Personal information
- Date of birth: 12 April 1986 (age 39)
- Place of birth: Ljubuški, SFR Yugoslavia
- Height: 1.87 m (6 ft 2 in)
- Position: Centre-back

Youth career
- 2003–2004: Dinamo Zagreb

Senior career*
- Years: Team / Apps / (Gls)
- 2004–2005: Dinamo Zagreb / 25 / (5)
- 2004–2005: → Croatia Sesvete (loan) / 20 / (4)
- 2005–2010: NK Zagreb / 119 / (9)
- 2011: Chicago Fire / 18 / (0)
- 2012–2013: HNK Gorica / 15 / (0)

International career
- Croatia U19 / 6 / (0)

= Josip Mikulić =

Croatian footballer (born 1986)

Josip Mikulić (born 12 April 1986) is a Croatian former professional footballer who played as a centre-back.

==Career==

===Croatia===
Mikulić was born in Ljubuški.

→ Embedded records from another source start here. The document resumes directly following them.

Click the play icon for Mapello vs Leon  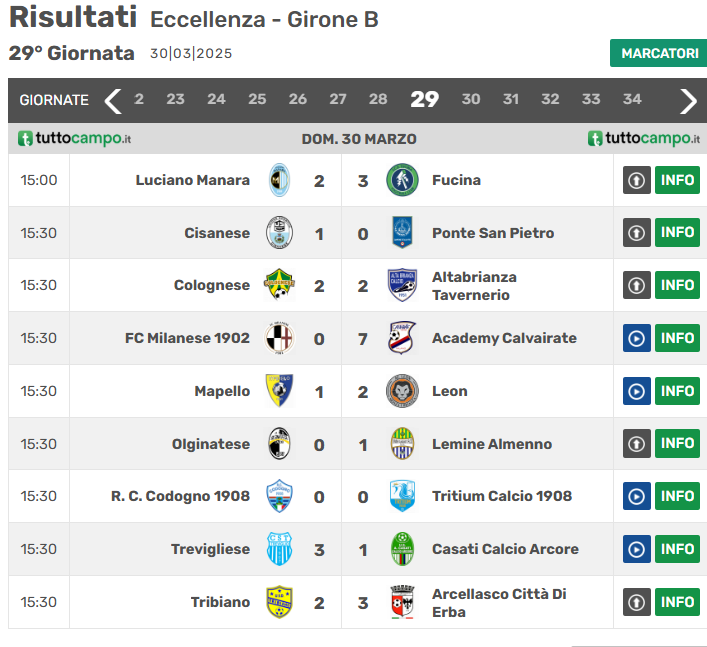pyautogui.click(x=637, y=391)
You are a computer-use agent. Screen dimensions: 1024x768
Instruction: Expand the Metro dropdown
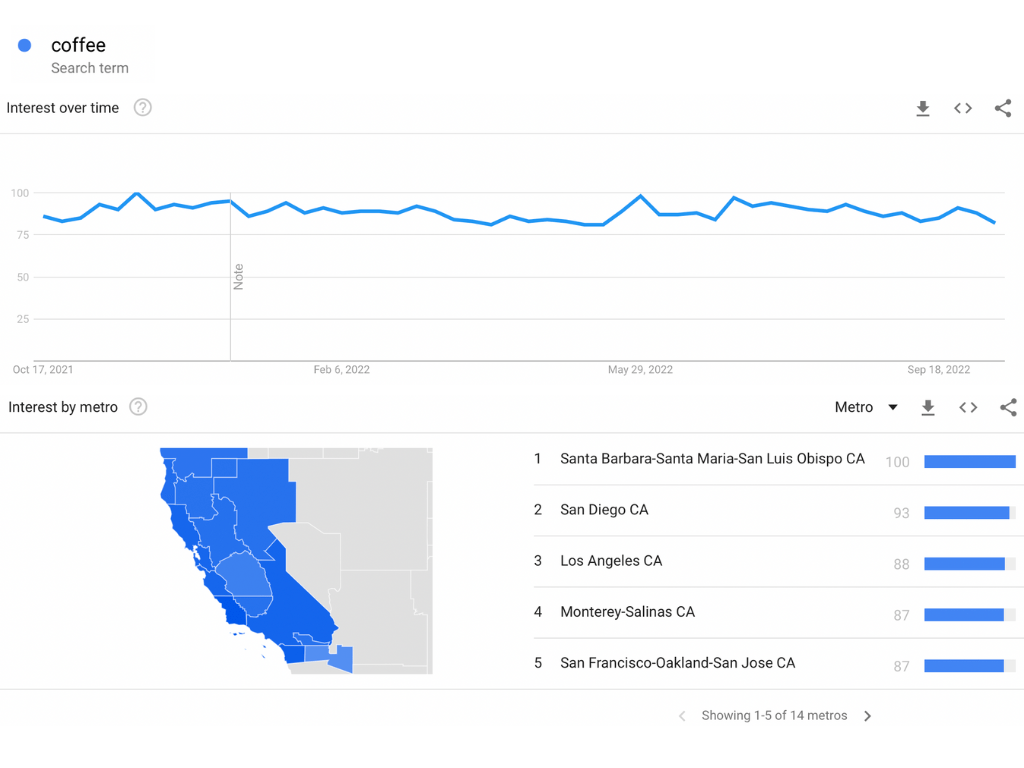point(866,408)
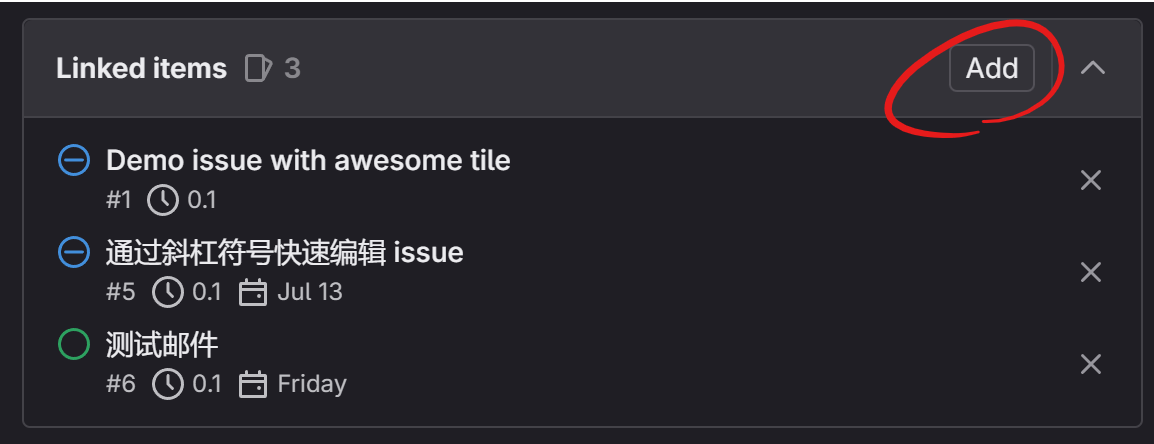Click the 'Jul 13' due date
Screen dimensions: 1154x444
point(310,292)
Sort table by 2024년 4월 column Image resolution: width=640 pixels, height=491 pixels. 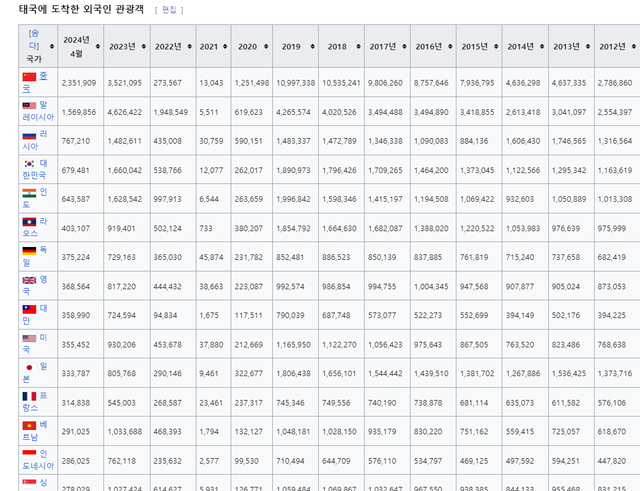pyautogui.click(x=77, y=46)
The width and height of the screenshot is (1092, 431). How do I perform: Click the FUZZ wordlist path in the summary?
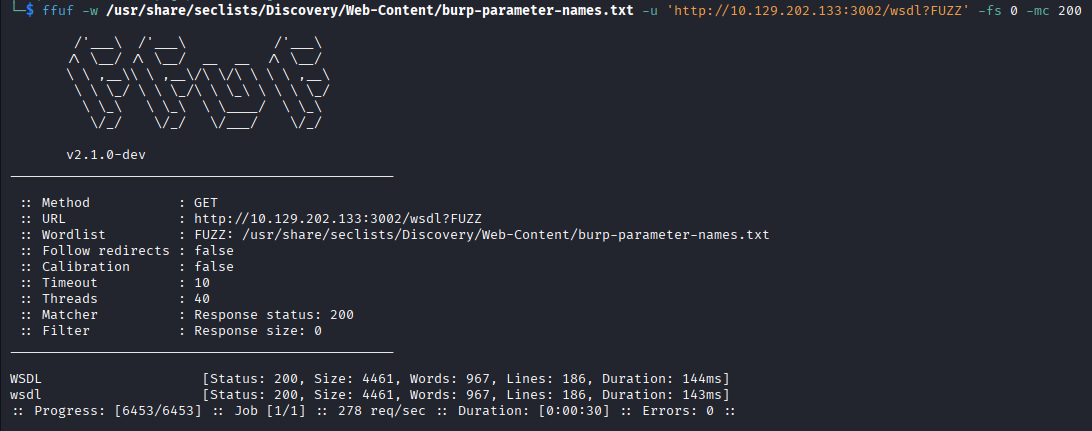(481, 235)
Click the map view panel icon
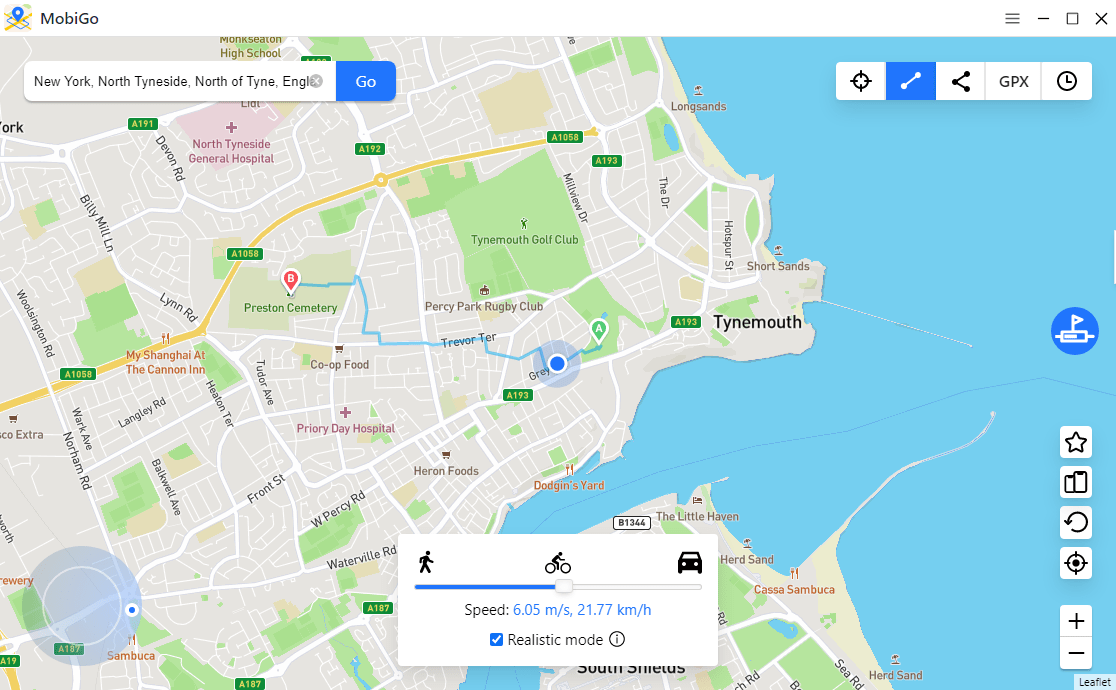Screen dimensions: 1116x690 click(x=1075, y=482)
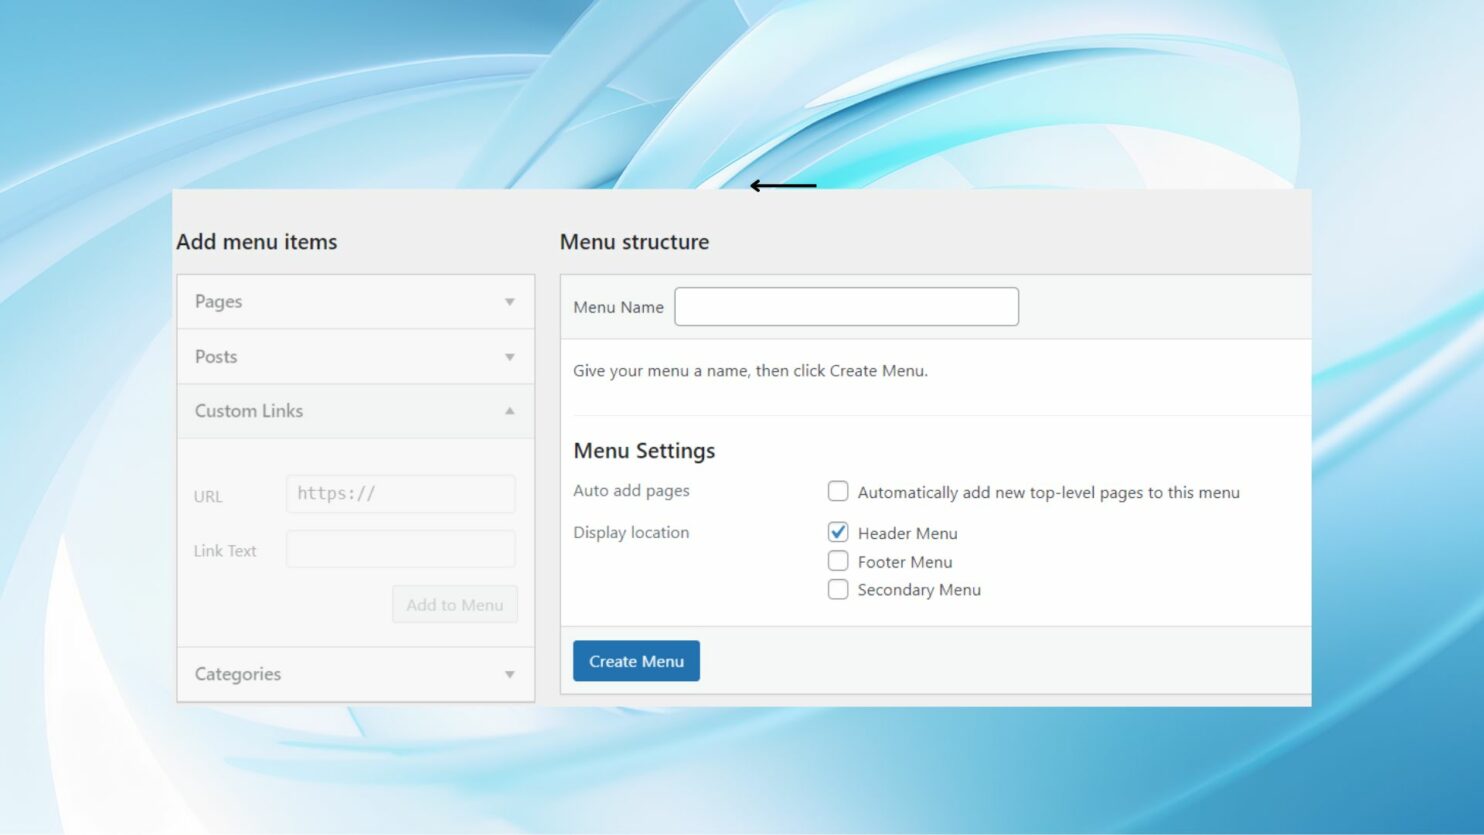Click the Categories dropdown arrow

[511, 674]
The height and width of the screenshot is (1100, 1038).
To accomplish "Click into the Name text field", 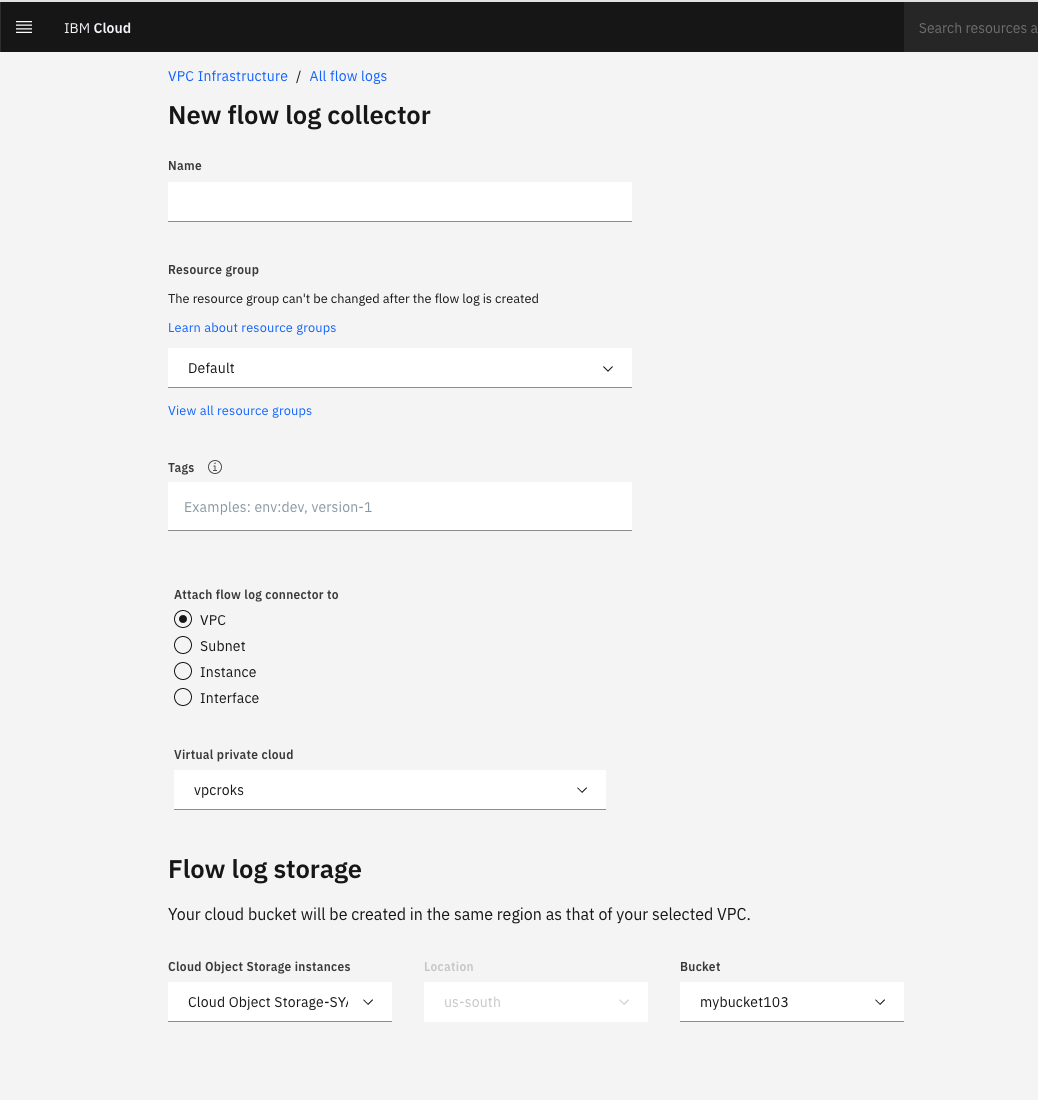I will (x=399, y=201).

He began his career in the youth ranks of top Croatian side Dinamo Zagreb before going on loan to Croatia Sesvete during the 2004 season. After one season with Sesvete he moved to Croatian top flight side NK Zagreb and remained there for five seasons, playing 49 league games for the team in total.

===United States===
Mikulić officially signed with the Chicago Fire on 6 January 2011 as a free agent. He made his debut for his new club on 19 March 2011, in Chicago's 1–1 tie with FC Dallas on the opening day of the 2011 MLS season. At the end of the 2011 season, Mikulić left Chicago to return to Croatia due to family reasons.

===Back to Croatia===
After returning home from the US, Mikulić was a free agent for seven months. After failing to find a club in such a long period, Mikulić agreed to sign for second division club HNK Gorica.